Find the line containing "884x550 pixels." in the entries below. Restate it and each line after it, word for word, up to and including the line containing "the WandaVision recent".

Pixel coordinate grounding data
******************************
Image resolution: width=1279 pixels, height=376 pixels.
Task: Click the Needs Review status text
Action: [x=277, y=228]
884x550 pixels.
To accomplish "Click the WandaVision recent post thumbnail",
******************************
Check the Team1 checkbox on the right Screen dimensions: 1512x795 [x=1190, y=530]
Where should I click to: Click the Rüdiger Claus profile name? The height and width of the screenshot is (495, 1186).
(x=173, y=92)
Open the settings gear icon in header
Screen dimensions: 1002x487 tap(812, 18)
******************************
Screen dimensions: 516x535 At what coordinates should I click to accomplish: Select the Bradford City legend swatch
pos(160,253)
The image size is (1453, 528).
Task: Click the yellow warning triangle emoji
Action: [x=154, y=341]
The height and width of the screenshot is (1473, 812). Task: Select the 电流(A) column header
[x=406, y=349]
******************************
(Reply to the exercise)
884x550 pixels.
To accomplish "Click the WandaVision recent post thumbnail",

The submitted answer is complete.